As shown in FIG. 5, the file management table 33 has records corresponding to respective files (original file, replica file, and backup file) stored in the storage 4 and the backup storage 11.

Each record has respective items of a file ID 331, a type 332, a storage destination node 333, a storage location 334, and a last update date and time 335. The file ID 331 stores an identifier (for example, file name) of a file. The type 332 stores information (file type) showing whether the file is an original file, a replica file, or a backup file. In this embodiment, a “0” in the case of an original file, “1 to N (N is a number assigned in accordance with the number of copies)” in the case of a replica file, or “−1” in the case of a backup file is stored. In this manner, the file management table 33 manages information of all files stored in the first to n-th storages 4 and the backup storage 11.

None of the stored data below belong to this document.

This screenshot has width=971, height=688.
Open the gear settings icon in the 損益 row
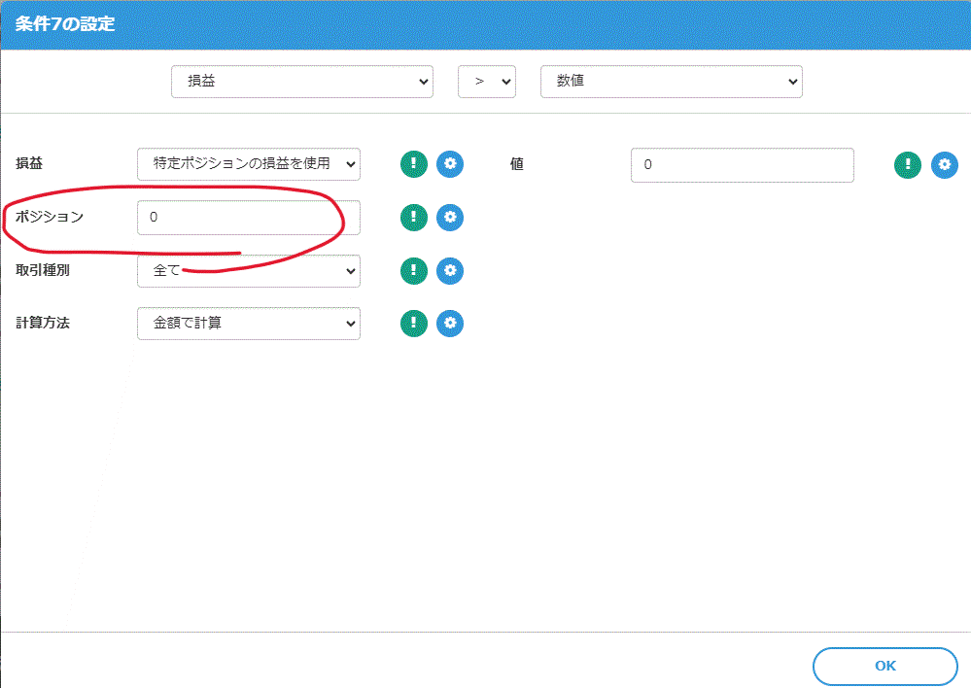450,164
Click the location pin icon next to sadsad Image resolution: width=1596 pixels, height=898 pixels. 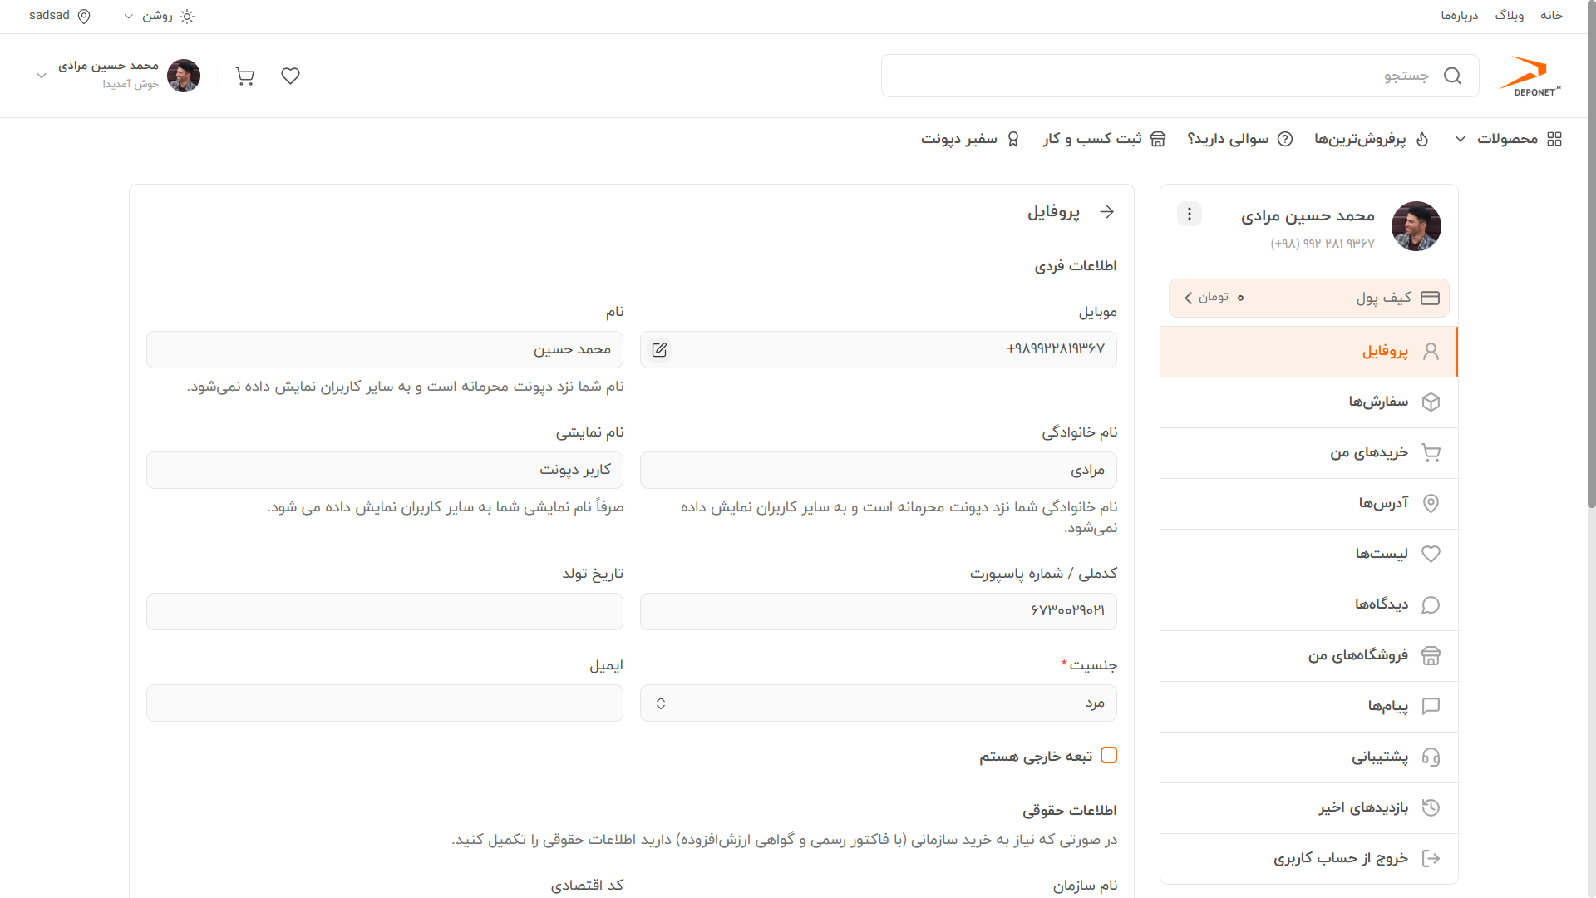pos(84,16)
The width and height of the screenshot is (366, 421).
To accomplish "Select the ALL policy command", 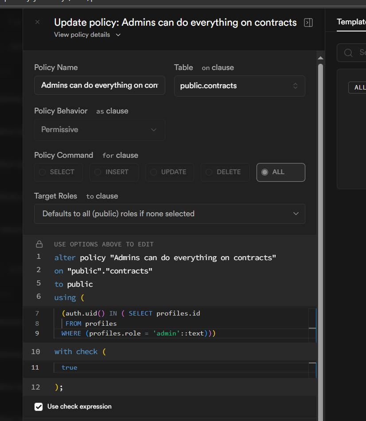I will coord(280,172).
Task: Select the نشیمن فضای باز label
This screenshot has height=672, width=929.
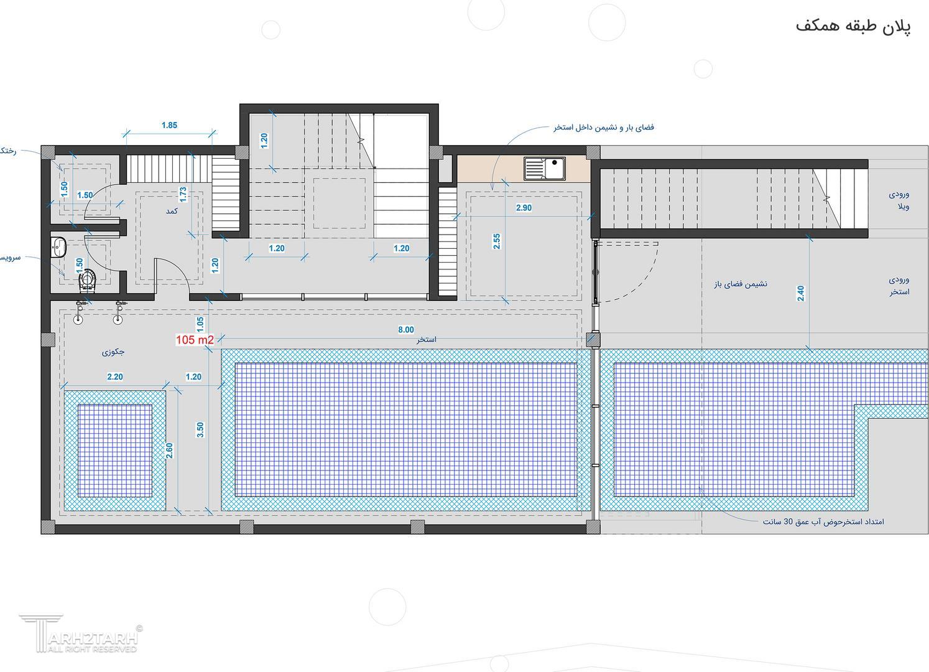Action: point(741,284)
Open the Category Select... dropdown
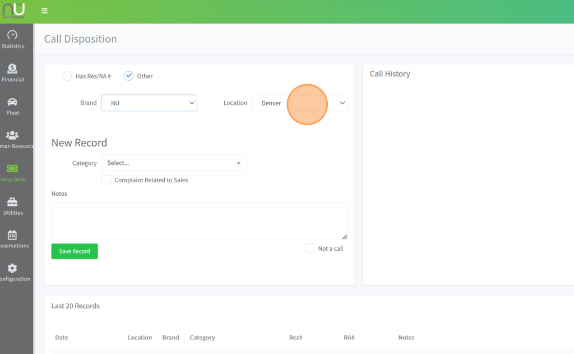Viewport: 574px width, 354px height. pyautogui.click(x=174, y=163)
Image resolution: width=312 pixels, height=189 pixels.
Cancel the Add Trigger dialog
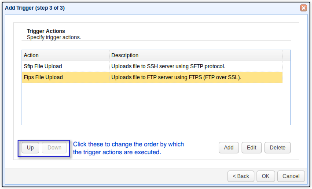pyautogui.click(x=291, y=176)
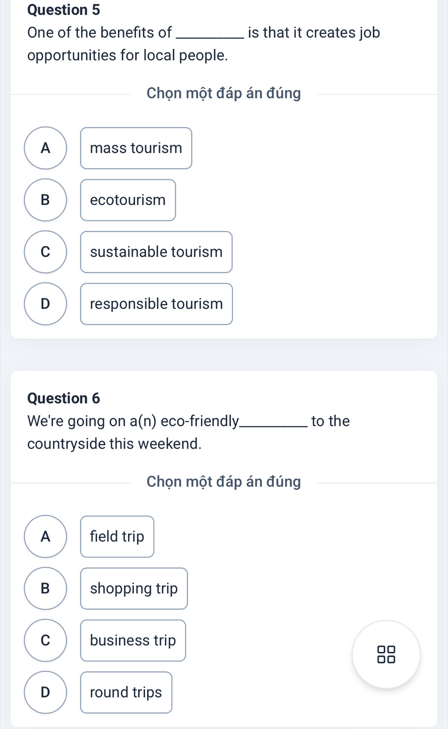Viewport: 448px width, 729px height.
Task: Select radio option B for Question 5
Action: [45, 200]
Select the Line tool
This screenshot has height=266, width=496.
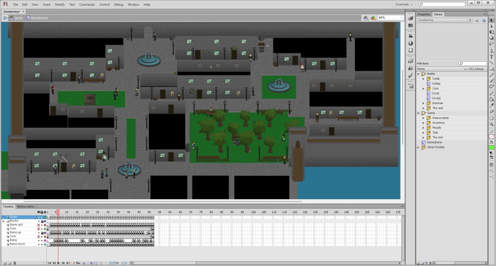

The storage destination node 333 stores information (storage destination information) showing the node 3 managing the file (e.g., the file is stored in the n-th storage 4 in the case of the n-th node 3). In this embodiment, a node number (1 to n) in the case where the file is stored in one of the first to n-th storages 4 subordinate to the first to n-th nodes 3 or “−1” is stored in the case where the file is stored in the backup storage 11 subordinate to the backup node 10.

The storage location 334 stores information (for example, file path such as “C:¥data¥FB773FMI4J37 DBB”) showing the storage location in the node 3 where the file is managed.

The last update date and time 335 stores information (for example, time stamp) showing the date and time of the most recent update of the file.

FIG. 6 shows an example of a backup management table 44 held by the backup node 10. The content of the backup management table 44 can be set from a user interface (such as the input device 54 and output device 55) of the client 2 or the backup node 10 (or a management apparatus coupled therewith). The backup management table 44 is appropriately created or updated by an automatic schedule creation function operated by the backup node 10.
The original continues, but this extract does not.